┌─ Exercise data

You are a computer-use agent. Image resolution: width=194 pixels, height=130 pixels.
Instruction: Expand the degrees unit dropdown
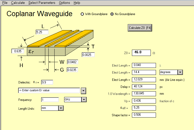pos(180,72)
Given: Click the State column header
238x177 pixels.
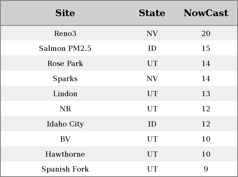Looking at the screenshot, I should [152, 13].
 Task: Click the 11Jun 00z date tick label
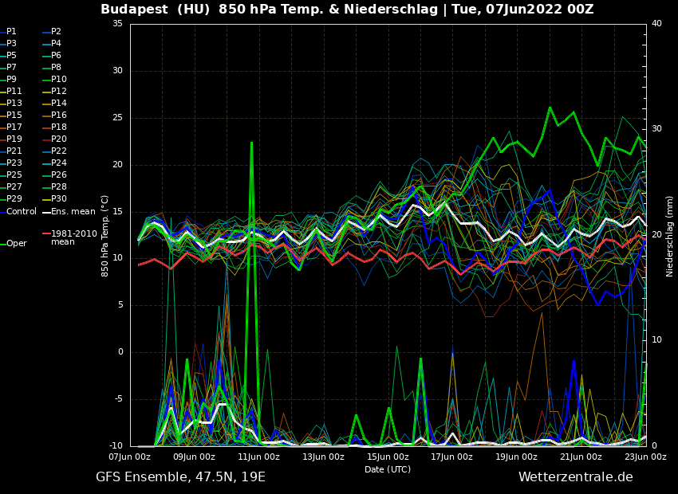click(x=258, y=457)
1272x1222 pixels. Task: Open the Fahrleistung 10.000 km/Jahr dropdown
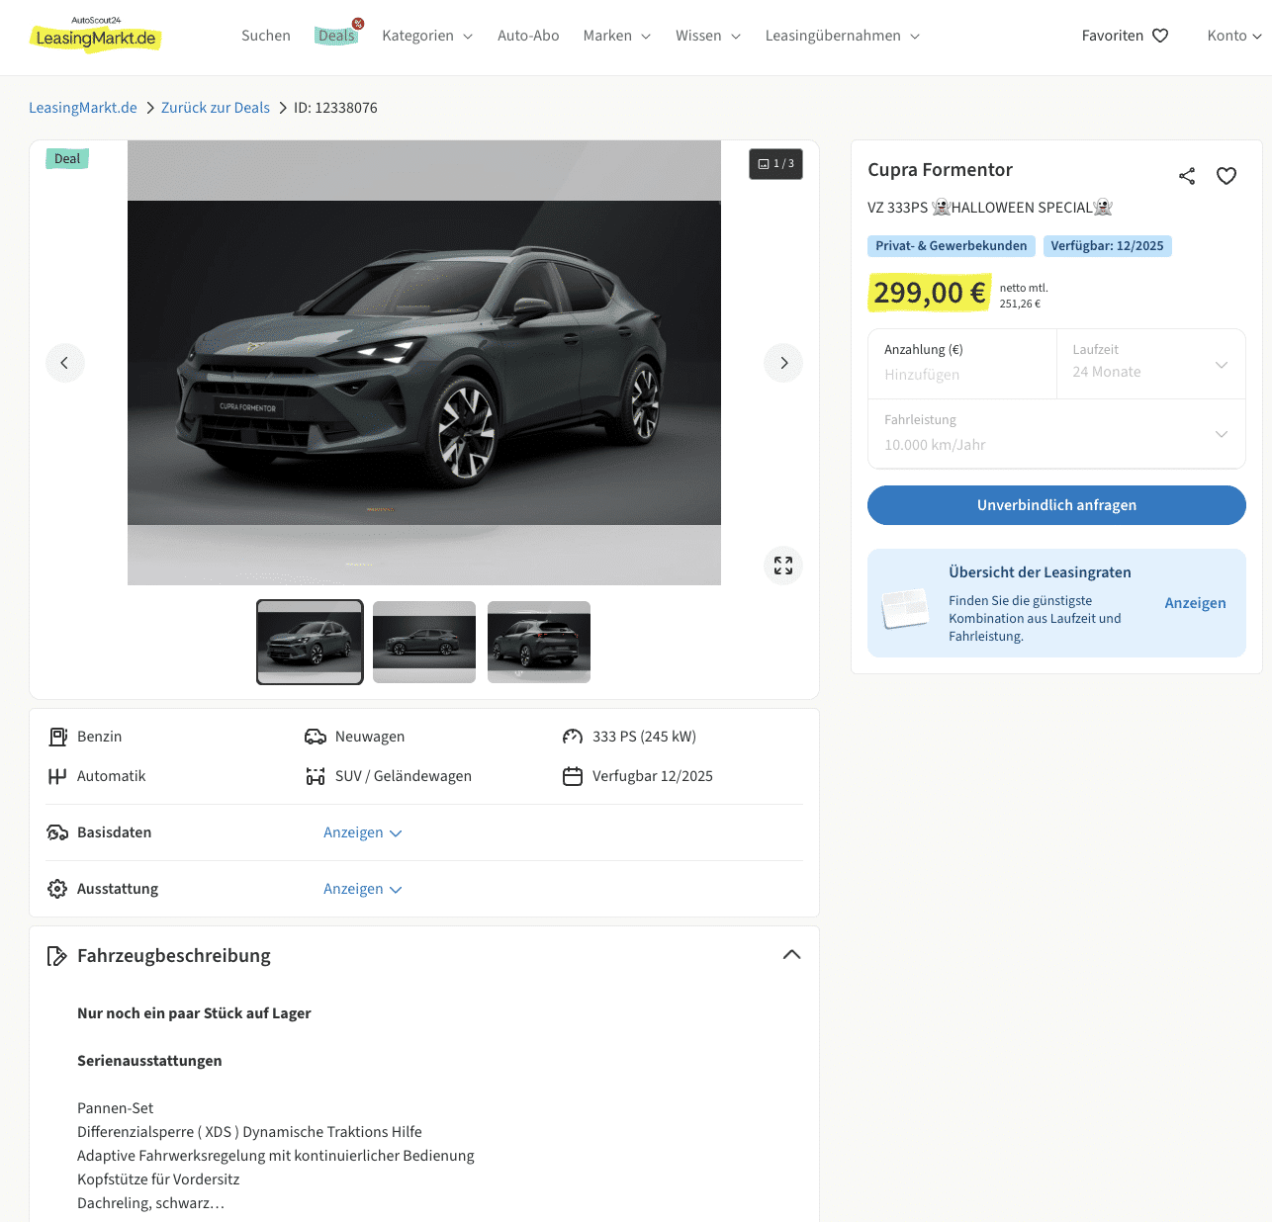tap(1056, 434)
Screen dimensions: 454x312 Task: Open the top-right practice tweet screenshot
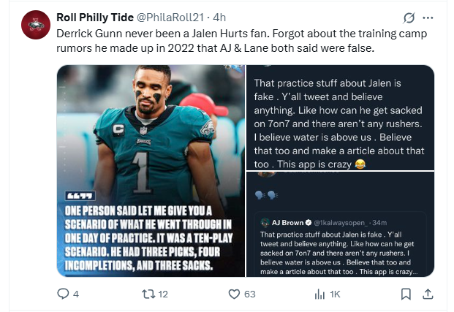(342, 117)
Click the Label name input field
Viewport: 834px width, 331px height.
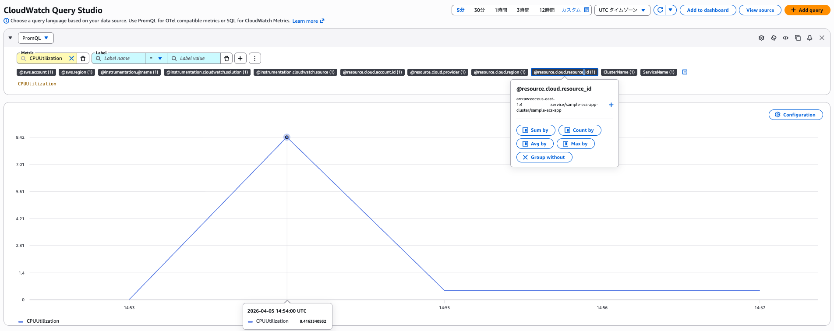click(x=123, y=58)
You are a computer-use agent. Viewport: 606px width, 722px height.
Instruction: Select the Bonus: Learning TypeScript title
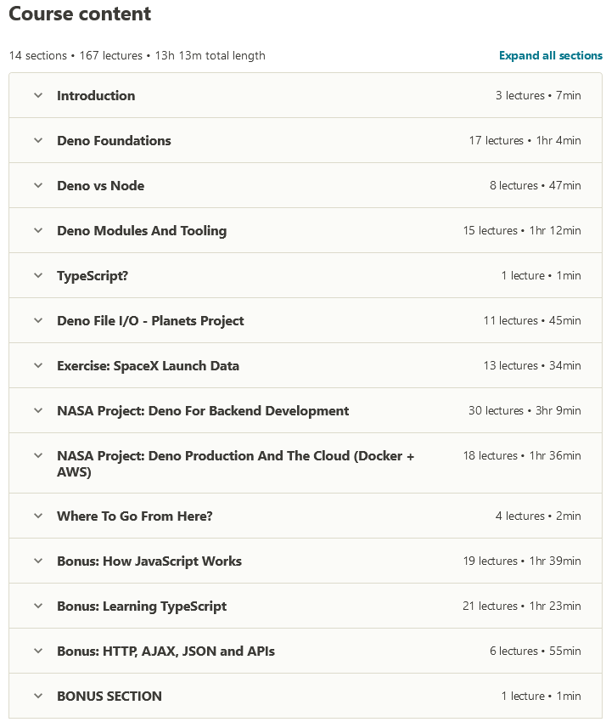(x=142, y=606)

└─
┌─ Exercise data

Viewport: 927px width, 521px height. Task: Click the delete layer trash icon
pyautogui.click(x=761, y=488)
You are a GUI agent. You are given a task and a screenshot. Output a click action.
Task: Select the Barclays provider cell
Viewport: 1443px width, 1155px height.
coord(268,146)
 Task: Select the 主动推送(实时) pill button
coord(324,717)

└─
┌─ Exercise data

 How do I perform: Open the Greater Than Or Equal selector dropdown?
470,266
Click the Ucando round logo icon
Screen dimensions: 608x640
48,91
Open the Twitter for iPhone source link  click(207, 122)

└─

[Aim of the task] Copy each line of the entries in which the string "agent" is found.

[Solution for this task]
You are a computer-use agent. Image resolution: width=194 pixels, height=130 pixels.
You are a computer-use agent. Viewport: 606px width, 722px height.
You are a GUI agent. You are given a task and a screenshot. Output a click action.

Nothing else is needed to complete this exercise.